WHAT YOU SHOULD DO:
Find the string "will" in the records. Copy every line it appears in.

DATA PROVIDED:

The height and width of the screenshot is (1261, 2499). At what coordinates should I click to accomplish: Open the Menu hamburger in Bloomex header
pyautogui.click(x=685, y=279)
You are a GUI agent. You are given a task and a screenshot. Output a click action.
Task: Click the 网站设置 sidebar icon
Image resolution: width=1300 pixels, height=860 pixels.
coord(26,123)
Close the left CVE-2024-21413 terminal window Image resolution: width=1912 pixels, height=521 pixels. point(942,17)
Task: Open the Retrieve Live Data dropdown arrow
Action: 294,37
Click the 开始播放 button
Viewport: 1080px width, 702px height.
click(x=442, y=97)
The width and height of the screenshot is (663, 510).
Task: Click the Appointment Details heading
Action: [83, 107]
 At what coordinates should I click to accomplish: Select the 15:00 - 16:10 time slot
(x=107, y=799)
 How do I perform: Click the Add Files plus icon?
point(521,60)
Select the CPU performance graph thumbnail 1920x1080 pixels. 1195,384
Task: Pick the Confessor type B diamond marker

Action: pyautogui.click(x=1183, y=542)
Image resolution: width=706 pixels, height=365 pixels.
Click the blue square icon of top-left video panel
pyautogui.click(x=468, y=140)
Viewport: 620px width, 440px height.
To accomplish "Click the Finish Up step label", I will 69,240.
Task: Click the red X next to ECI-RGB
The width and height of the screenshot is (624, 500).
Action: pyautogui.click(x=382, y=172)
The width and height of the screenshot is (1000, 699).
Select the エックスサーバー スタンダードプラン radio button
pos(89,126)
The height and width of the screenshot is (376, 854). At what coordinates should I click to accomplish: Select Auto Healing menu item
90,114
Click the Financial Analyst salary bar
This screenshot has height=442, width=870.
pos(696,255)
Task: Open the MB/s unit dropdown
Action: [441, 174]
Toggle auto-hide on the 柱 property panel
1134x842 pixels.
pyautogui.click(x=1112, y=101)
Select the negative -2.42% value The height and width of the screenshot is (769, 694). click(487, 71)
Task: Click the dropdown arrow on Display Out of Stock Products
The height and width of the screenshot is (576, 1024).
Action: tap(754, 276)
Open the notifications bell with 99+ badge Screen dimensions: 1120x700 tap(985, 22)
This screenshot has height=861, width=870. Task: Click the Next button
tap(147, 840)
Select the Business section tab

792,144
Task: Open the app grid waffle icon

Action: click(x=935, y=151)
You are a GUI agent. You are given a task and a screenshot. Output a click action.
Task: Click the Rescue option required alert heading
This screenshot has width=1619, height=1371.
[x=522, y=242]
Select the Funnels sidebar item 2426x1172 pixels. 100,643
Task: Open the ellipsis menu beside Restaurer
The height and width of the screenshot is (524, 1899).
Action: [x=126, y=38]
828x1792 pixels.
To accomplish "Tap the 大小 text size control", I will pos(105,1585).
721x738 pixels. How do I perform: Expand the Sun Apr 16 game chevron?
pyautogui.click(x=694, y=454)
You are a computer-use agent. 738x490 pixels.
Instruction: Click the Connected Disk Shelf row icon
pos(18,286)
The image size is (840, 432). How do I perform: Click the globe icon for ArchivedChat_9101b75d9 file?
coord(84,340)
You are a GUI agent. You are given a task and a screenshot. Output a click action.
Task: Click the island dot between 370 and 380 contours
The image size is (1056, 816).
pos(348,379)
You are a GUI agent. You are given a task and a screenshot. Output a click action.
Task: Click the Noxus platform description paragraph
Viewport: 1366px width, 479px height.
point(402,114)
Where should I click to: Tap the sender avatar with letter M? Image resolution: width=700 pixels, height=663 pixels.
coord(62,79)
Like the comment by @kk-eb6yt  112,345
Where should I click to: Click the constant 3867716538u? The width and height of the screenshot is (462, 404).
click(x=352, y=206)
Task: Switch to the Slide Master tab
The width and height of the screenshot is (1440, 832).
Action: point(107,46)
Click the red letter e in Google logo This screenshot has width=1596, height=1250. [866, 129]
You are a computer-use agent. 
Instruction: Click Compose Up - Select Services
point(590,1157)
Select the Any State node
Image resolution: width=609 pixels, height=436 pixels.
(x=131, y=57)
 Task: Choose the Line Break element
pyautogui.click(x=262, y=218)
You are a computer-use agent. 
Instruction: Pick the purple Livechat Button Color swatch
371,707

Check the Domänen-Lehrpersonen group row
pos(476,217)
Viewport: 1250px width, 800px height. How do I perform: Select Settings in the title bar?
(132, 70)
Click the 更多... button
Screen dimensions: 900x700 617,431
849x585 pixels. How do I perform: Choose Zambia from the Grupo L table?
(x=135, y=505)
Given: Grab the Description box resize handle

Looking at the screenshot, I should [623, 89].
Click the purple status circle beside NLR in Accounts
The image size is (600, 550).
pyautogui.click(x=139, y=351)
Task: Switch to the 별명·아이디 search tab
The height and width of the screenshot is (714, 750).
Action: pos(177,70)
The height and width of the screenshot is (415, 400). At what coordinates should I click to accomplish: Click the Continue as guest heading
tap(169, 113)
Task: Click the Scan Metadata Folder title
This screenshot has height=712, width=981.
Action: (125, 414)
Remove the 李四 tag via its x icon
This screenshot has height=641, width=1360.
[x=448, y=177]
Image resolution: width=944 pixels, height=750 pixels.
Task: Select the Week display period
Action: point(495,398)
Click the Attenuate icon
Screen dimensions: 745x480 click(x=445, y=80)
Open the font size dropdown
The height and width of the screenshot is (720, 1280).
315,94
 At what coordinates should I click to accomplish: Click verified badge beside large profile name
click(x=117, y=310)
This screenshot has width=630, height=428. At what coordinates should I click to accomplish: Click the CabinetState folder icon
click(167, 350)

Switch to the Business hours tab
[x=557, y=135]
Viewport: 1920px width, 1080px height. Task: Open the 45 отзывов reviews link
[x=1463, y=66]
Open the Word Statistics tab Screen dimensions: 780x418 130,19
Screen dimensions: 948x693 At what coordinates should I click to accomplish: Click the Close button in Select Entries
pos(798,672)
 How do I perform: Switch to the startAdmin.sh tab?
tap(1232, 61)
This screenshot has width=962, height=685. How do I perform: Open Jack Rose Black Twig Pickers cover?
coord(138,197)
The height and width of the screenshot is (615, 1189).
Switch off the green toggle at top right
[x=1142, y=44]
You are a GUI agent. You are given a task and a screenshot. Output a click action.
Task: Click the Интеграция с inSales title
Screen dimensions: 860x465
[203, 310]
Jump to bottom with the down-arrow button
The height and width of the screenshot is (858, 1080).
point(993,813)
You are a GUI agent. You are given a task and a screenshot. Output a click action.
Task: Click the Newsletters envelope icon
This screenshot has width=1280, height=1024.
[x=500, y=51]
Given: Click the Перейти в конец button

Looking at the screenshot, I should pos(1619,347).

OUTPUT OF THE EXERCISE:
To accomplish "Click the Finish Up step label", I will 69,240.
To accomplish "Tap the 大小 text size control", I will pos(105,1585).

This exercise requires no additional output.